Dataset excerpt:
# # # #

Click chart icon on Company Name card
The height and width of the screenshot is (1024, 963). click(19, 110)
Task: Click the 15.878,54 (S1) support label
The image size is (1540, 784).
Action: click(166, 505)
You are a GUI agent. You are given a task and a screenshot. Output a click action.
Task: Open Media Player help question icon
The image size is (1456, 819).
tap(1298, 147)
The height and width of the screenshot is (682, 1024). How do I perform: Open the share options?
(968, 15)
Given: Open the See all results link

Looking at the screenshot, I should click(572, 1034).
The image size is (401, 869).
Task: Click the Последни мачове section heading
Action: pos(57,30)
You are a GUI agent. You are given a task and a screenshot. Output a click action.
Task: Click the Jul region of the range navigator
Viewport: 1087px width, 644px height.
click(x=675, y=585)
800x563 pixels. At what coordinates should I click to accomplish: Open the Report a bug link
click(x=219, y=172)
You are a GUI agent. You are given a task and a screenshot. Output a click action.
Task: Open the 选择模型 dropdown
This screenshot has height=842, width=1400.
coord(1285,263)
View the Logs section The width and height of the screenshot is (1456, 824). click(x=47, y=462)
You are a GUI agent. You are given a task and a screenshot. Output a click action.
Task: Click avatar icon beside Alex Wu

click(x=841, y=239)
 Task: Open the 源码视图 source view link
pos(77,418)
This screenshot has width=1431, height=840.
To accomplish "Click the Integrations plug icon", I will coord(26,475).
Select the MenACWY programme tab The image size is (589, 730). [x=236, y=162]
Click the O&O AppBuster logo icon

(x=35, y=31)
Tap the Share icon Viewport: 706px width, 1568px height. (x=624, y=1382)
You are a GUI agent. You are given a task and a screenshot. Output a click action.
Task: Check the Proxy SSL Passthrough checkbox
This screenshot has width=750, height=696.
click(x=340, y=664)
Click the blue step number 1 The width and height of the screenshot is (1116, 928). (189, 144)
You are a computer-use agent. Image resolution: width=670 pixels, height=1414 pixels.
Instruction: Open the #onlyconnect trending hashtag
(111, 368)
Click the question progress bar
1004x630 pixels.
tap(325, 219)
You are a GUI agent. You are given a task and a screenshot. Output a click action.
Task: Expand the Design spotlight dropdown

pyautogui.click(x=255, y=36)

# # # #

▶ [GIVEN REQUEST] Rewrite the material above with every occurrence of "GUI agent" changed to "interface agent", keeping everything else the same.

▶ [ANSWER TO THE TASK]
Click chart icon on Company Name card
The height and width of the screenshot is (1024, 963). click(19, 110)
Task: Click the 15.878,54 (S1) support label
The image size is (1540, 784).
Action: click(166, 505)
You are a interface agent. You are given a task and a screenshot. Output a click action.
Task: Open Media Player help question icon
The image size is (1456, 819).
tap(1298, 147)
The height and width of the screenshot is (682, 1024). How do I perform: Open the share options?
(968, 15)
Given: Open the See all results link

Looking at the screenshot, I should click(572, 1034).
The image size is (401, 869).
Task: Click the Последни мачове section heading
Action: pos(57,30)
You are a interface agent. You are given a task and a screenshot. Output a click action.
Task: Click the Jul region of the range navigator
Viewport: 1087px width, 644px height.
click(x=675, y=585)
800x563 pixels. At what coordinates should I click to accomplish: Open the Report a bug link
click(x=219, y=172)
You are a interface agent. You are given a task and a screenshot. Output a click action.
Task: Open the 选择模型 dropdown
This screenshot has height=842, width=1400.
coord(1285,263)
View the Logs section The width and height of the screenshot is (1456, 824). click(x=47, y=462)
You are a interface agent. You are given a task and a screenshot. Output a click action.
Task: Click avatar icon beside Alex Wu

click(x=841, y=239)
 Task: Open the 源码视图 source view link
pos(77,418)
This screenshot has width=1431, height=840.
To accomplish "Click the Integrations plug icon", I will coord(26,475).
Select the MenACWY programme tab The image size is (589, 730). [x=236, y=162]
Click the O&O AppBuster logo icon

(x=35, y=31)
Tap the Share icon Viewport: 706px width, 1568px height. (x=624, y=1382)
You are a interface agent. You are given a task and a screenshot. Output a click action.
Task: Check the Proxy SSL Passthrough checkbox
This screenshot has width=750, height=696.
click(x=340, y=664)
Click the blue step number 1 The width and height of the screenshot is (1116, 928). (189, 144)
You are a computer-use agent. Image resolution: width=670 pixels, height=1414 pixels.
Instruction: Open the #onlyconnect trending hashtag
(111, 368)
Click the question progress bar
1004x630 pixels.
tap(325, 219)
You are a interface agent. You are given a task and a screenshot. Output a click action.
Task: Expand the Design spotlight dropdown

pyautogui.click(x=255, y=36)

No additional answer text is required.